◆ Supplied text ◆
Images of Flames and Smoke in Tiananmen Deleted From Chinese Social Network

As my colleague Austin Ramzy reports, immediately after a fatal car crash in Beijing’s Tiananmen Square on Monday, Chinese officials scrambled to clear every trace of the incident from the physical site and government censors scrubbed the Sina Weibo social network of images uploaded by witnesses.

Chinese bloggers, however, moved quickly to make copies of the images and share them on Twitter and other social networks outside the control of the authorities in Beijing. Within an hour of the crash, Zhao Jing, a prominent Internet commentator (and former New York Times employee) who blogs as Michael Anti, began sharing screenshots of the Weibo images captured by other bloggers on his Twitter feed.

As The Shanghaiist reported, the earliest and most dramatic images to appear on Weibo were a series of photographs uploaded by a blogger who uses the handle @Jing_oppa, showing the flaming wreckage of an S.U.V. directly in front of a giant portrait of Mao Zedong in the square.

Malcolm Moore, the Daily Telegraph’s Beijing correspondent, shared a copy of another image deleted from Weibo, which showed a woman being helped to her feet by an officer, said to have been taken just after the vehicle careered through the square.

Although the police used their Weibo account to make the public aware of the crash, and the temporary closing of the square, Mr. Moore reported a short time later that government censors did not appreciate his attempts to use the social network to contact witnesses.

While accounts and images of the incident were being erased from Chinese web, reporters for Western publications reported sardonically from the scene on the rapid and thorough scrubbing of the crash site, which took place out of view, behind large screens.

While foreign correspondents in Beijing reported that state news broadcasts did not mention the incident, the information black-out did not extend to all Chinese news sites.

◆ Information provided ◆

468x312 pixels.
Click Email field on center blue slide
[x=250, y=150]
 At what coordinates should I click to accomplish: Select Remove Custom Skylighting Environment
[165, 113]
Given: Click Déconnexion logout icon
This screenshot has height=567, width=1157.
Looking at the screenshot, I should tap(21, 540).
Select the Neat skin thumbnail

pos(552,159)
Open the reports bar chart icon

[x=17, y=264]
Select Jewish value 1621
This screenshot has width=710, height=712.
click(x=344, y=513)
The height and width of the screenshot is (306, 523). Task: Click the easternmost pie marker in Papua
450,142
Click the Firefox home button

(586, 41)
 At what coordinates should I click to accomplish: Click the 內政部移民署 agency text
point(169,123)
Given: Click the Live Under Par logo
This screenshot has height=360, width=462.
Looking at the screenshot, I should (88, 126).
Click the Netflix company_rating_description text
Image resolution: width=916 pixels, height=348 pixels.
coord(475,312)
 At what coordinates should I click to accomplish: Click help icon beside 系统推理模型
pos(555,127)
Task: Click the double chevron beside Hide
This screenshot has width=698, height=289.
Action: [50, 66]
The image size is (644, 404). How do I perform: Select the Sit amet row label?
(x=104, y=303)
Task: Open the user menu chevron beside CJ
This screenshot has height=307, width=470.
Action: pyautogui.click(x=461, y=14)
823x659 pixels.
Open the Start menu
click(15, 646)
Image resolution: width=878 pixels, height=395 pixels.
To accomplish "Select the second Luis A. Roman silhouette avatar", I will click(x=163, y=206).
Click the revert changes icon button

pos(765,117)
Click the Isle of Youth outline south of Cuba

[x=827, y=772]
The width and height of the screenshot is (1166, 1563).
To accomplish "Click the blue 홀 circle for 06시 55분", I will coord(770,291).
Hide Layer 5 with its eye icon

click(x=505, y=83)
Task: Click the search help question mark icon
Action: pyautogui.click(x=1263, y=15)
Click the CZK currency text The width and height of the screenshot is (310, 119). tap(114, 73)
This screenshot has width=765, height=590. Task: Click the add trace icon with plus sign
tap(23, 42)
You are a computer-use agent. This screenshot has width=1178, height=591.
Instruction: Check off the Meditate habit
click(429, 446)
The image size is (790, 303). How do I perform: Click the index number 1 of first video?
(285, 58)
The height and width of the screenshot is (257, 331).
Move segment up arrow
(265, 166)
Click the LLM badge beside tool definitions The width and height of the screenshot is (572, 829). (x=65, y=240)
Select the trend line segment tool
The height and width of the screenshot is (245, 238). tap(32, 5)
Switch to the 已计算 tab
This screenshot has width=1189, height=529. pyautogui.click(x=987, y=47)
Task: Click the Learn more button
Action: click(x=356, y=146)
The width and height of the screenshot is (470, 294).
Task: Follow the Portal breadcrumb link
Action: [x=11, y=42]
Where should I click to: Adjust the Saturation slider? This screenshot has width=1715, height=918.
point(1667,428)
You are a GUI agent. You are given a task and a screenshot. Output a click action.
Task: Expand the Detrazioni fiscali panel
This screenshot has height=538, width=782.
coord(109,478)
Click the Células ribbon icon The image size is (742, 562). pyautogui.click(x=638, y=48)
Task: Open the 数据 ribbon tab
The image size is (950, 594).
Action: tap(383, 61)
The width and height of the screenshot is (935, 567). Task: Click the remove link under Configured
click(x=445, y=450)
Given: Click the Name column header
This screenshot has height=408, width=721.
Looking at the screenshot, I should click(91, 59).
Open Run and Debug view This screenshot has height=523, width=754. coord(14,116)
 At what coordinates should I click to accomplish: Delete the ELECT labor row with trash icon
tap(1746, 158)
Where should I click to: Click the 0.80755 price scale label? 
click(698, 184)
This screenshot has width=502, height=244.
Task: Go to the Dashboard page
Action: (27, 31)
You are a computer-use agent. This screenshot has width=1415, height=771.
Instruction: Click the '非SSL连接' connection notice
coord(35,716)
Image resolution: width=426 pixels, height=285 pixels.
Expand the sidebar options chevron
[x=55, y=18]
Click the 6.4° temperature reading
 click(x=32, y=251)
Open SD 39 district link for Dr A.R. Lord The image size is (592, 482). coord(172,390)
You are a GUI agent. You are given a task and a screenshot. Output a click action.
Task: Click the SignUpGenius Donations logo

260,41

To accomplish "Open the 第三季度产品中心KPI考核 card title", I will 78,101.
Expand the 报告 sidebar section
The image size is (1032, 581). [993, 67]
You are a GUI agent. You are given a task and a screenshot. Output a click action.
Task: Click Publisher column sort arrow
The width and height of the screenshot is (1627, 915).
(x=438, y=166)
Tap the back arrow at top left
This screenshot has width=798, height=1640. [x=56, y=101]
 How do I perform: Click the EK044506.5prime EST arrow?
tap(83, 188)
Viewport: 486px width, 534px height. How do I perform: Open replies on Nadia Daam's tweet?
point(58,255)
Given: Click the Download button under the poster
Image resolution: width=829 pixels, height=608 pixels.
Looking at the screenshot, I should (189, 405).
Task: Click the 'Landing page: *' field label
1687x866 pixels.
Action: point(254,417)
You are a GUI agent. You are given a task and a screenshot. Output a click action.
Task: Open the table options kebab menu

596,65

◆ Challenges ◆
a: Return the passage of the Tiananmen article starting at "As my colleague" and ending at "his Twitter feed.".
b: Decide whether each statement agrees with the Tiananmen article, answering yes or no and quoting the words that settle it. (i) Zhao Jing began posting screenshots of the Weibo images on Twitter within an hour of the crash. (ii) The police did not use Weibo to tell the public about the crash. (iii) The crash site was cleaned up in full view of the reporters at the scene.

◆ Results by task ◆
a:
As my colleague Austin Ramzy reports, immediately after a fatal car crash in Beijing’s Tiananmen Square on Monday, Chinese officials scrambled to clear every trace of the incident from the physical site and government censors scrubbed the Sina Weibo social network of images uploaded by witnesses.

Chinese bloggers, however, moved quickly to make copies of the images and share them on Twitter and other social networks outside the control of the authorities in Beijing. Within an hour of the crash, Zhao Jing, a prominent Internet commentator (and former New York Times employee) who blogs as Michael Anti, began sharing screenshots of the Weibo images captured by other bloggers on his Twitter feed.

b:
(i) Yes: "Within an hour of the crash, Zhao Jing, a prominent Internet commentator (and former New York Times employee) who blogs as Michael Anti, began sharing screenshots of the Weibo images captured by other bloggers on his Twitter feed."
(ii) No: "the police used their Weibo account to make the public aware of the crash"
(iii) No: "which took place out of view, behind large screens"